Deux ans après l’avènement de la Transition, c’est aujourd’hui que le Cadre découvre comme par miracle que «la vie coûte de plus en en plus chère et le panier de la ménagère n’a jamais été aussi vide que cela remonte aussi loin dans la mémoire ».
Quelle inquiétude avait-il eu à montrer lorsque les femmes battaient le pavé pour aller à la Primature demander une implication du gouvernement afin de consolider le panier de la ménagère ? Qu’est-ce qu’ils ont eu et ont à répondre au gouvernement quant aux mesures que le gouvernement a prises et qu’il a préconisées dans le cadre de la stabilisation des prix des denrées de première nécessité (les annonces ont été faites jeudi 11 août dernier) ? La politique ce n’est pas de la hâblerie, encore moins un alignement de litanies ; c’est des arguments contre des arguments.
Comment prendre au sérieux des politiciens qui aspirent à diriger un jour le pays et qui choisissent de faire dans la perfidie pour assouvir leurs ambitions ? Quand on choisit d’être avec quelqu’un on ne lui plante pas un poignard dans le dos. Et quand on veut planter un mec, on ne le boxe pas en dessous de la ceinture.
Bref, pour le Malien lambda, même en politique, il y a de l’honnêteté.
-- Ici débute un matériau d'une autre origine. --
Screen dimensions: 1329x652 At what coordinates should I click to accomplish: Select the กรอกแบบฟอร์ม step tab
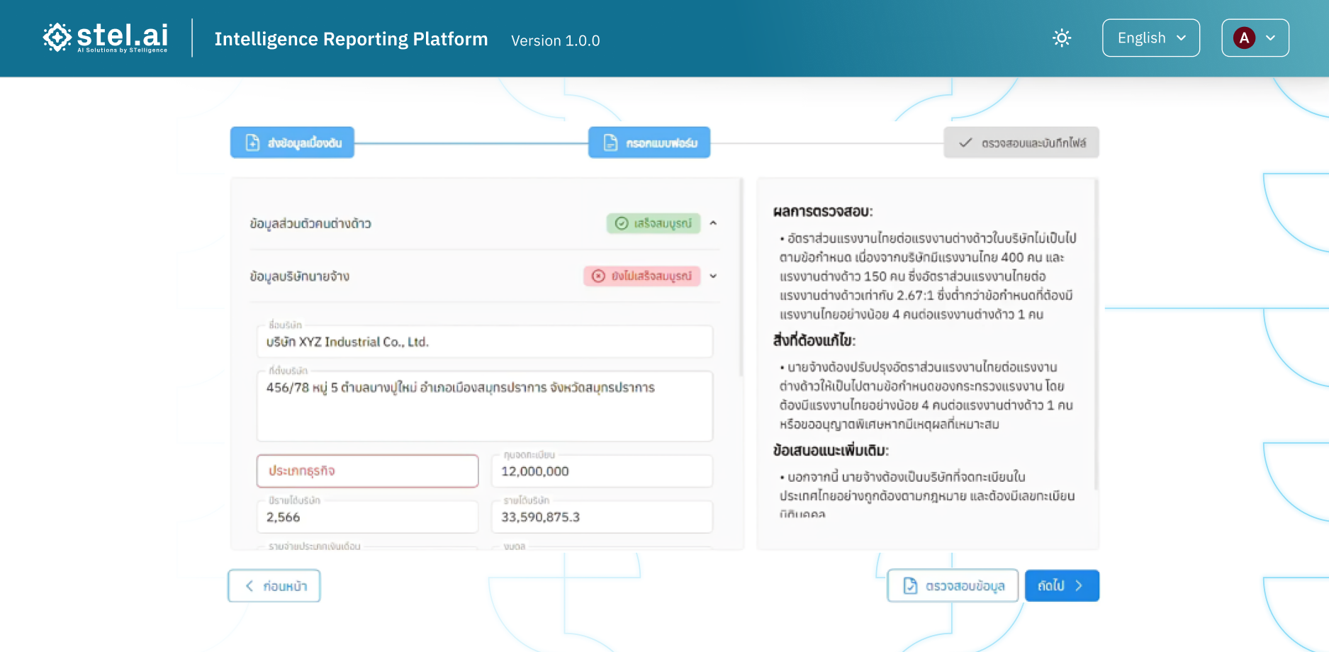(649, 142)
En écrivant que « pendant que les Maliens tombent dans la précarité et vivent dans les difficultés du fait de la baisse vertigineuse de leurs revenus et de leur pouvoir d’achat, aucune autorité n’a consenti de sacrifier son salaire et ses avantages », le Cadre ne divertit pas seulement les Maliens, il se discrédite. Parce que même les ennemis du Mali reconnaissent que les plus hautes autorités du Mali, à commencer par le Président de la Transition, le colonel Assimi Goita, ont renoncé aux deux tiers de leurs salaires pour des œuvres sociales et la contribution à l’effort de Guerre. Le gouvernement a communiqué sur les 101 milliards obtenus sur la réduction du train de vie de l’État depuis la rectification, le Cadre n’a pas bronché. Et aujourd’hui, il affirme de manière pitoyable qu’« aucune autorité n’a consenti de sacrifier son salaire et ses avantages » !
Non, messieurs du Cadre, soyez courageux, non seulement à l’égard des autorités de la Transition, mais aussi à l’égard des terroristes. Ne critiquez seulement les « graves hypothèques pèsent sur la campagne agricole du fait de la rareté et de la cherté des intrants agricoles, faisant plonger les paysans et l’ensemble du monde rural, anxieux, dans la précarité », critiquer aussi le fait que les terroristes ont impunément brûlé les champs et interdissent aux paysans d’aller dans leurs champs. Toutes choses qui sont pires que le problème des engrais…
Comment on peut faire les constats qu’on a faits en terminant par dire que «les libertés fondamentales sont régulièrement violées, ouvrant ainsi le chemin à la répression et aux règlements de comptes politiques. Les menaces multiformes sont devenues la règle de gouvernance pour anéantir les forces politiques aux voix discordantes et proposâtes. Le passage en force semble être l’option choisie pour faire passer les réformes politiques et institutionnelles » et inviter « les autorités actuelles à œuvrer à l’union des cœurs et des esprits, en vue de la cohésion sociale retrouvée dans notre pays qui joue sa survie ».
Ah, pour ne pas oublier, ce sont les mêmes qui avaient fanfaronné l’année dernière en disant qu’ils n’allaient pas reconnaître les institutions à partir du 26 mars 2022…Ça ce n’est pas de la politique; ça, c’est du Koteba.